Книга Толстого была воспринята автором «Школяра» как урок отрезвления от героических иллюзий, искушающих человека не только в канун испытаний, по неведению предстоящего, но и задним числом, при воссоздании былого. Особенно важен в этом плане эпизод, где Николай Ростов, «правдивый молодой человек», рассказал Друбецкому и Бергу «свое Шенграбенское дело совершенно так, как обыкновенно рассказывают про сражения участвовавшие в них, то есть так, как им хотелось бы, чтоб оно было, так, как они слыхали от других рассказчиков, так, как красивее было рассказывать... Ежели бы он рассказал правду этим слушателям, ... - или бы они не поверили ему, или, что ещё хуже, подумали бы, что Ростов был сам виноват в том, что с ним не случилось того, что случается обыкновенно с рассказчиками кавалерийских атак. <...> Они ждали рассказа о том, как он горел весь в огне, сам себя не помня, как бурею налетал на каре.

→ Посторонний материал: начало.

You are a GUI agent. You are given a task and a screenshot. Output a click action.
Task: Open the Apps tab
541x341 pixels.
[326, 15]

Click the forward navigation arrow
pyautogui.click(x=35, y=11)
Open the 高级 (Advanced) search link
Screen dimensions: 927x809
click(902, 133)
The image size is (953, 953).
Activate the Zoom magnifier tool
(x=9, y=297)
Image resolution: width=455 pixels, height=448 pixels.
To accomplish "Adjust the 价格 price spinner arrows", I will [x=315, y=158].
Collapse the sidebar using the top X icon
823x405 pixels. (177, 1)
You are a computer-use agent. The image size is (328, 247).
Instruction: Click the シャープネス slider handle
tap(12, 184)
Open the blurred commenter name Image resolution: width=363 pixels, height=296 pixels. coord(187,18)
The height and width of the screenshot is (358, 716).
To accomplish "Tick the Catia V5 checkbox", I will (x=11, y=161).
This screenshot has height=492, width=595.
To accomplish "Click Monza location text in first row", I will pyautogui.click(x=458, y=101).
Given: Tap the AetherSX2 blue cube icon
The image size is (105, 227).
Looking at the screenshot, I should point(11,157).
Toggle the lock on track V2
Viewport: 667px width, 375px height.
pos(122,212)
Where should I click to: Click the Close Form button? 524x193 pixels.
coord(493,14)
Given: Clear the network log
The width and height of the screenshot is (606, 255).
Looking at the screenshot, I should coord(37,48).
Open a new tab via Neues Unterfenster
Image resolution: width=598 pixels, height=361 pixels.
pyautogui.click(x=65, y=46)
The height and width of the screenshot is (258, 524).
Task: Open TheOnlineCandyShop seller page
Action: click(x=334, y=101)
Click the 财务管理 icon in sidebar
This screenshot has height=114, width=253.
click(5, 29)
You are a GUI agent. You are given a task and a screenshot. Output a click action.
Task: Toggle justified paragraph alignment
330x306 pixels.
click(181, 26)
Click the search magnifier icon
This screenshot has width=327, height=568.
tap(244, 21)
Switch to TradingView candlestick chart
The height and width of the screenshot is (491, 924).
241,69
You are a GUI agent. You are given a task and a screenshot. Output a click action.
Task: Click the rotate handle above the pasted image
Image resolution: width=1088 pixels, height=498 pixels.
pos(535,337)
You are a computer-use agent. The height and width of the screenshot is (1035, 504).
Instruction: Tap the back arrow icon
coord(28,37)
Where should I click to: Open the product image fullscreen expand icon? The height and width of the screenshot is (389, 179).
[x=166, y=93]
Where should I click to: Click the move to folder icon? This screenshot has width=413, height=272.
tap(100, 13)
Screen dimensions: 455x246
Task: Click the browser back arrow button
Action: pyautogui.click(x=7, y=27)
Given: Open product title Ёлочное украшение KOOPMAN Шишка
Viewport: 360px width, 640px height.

И он рассказал им всё это» [Там же, с. 305].
Благодаря наивности Ростова обнажается сам механизм трансформации реальности в рассказе. Полагаем, что ключевой для Окуджавы явилась следующая фраза толстовского комментария: «Рассказать правду очень трудно, и молодые люди редко на это способны» [Там же]. «Юноша на войне» - носитель бесценной для художника непосредственности восприятия, но именно такой участник событий, как убеждает Толстой, менее других способен адекватно передать собственный опыт. Для Окуджавы скрадывалось - в свете уроков Толстого - различие между «творчеством» Ростова и грозным, трагическим, героическим, кровавым пафосом писателей-современников.
Разумеется, не стоит понимать буквально позднюю декларацию: «Писал воспоминания. Вот и всё» [Окуджава, 2003, с. 383]; и довоенная история школяра приведена в соответствие с «арбатским мифом»1, и характер эстетической организации материала говорит сам за себя. Задача Окуджавы заключалась в том, чтобы воссоединиться с автобиографическим героем, рассказать о войне «из глубины» пережитого, памятуя, что рассказать правду очень трудно. В обращении к публике автор как будто игнорирует трудность самого рассказа, но учитывает проблематичность взаимопонимания: «Это не приключения. Это о том, как я воевал. Как меня убить хотели, но мне повезло. Я уж и не знаю, кого мне за это благодарить. А может быть, и некого. Так что вы не беспокойтесь. Я жив и здоров. Кому-нибудь от этого известия станет радостно, а кому-нибудь, конечно, горько. Но я жив. Ничего не поделаешь. Всем ведь не угодишь» [Окуджава, 1961, с. 50].
Первая фраза, предупреждающая читателей о возможном «жанровом» разочаровании, и заключительная сентенция обнаруживают логическую связь на фоне импровизации Ростова, чьи гусарские похождения оказались столь убедительны и утешительны для его слушателей. Иными словами, автор повести решился на тот поступок, от которого толстовский персонаж интуитивно уклонился: «Не мог он им рассказать так просто, что поехали все рысью, он упал с лошади, свихнул руку и изо всех сил побежал в лес от француза» [Толстой, 1979, с. 305].
Если в «лейтенантской прозе» автобиографический герой кодирован образом князя Болконского, то Окуджава признает родство своего школяра с юнкером
1 Об «арбатском мифе» как ядре автобиографического мифа Окуджавы см.: [Розенб-люм, 2004, с. 14-15].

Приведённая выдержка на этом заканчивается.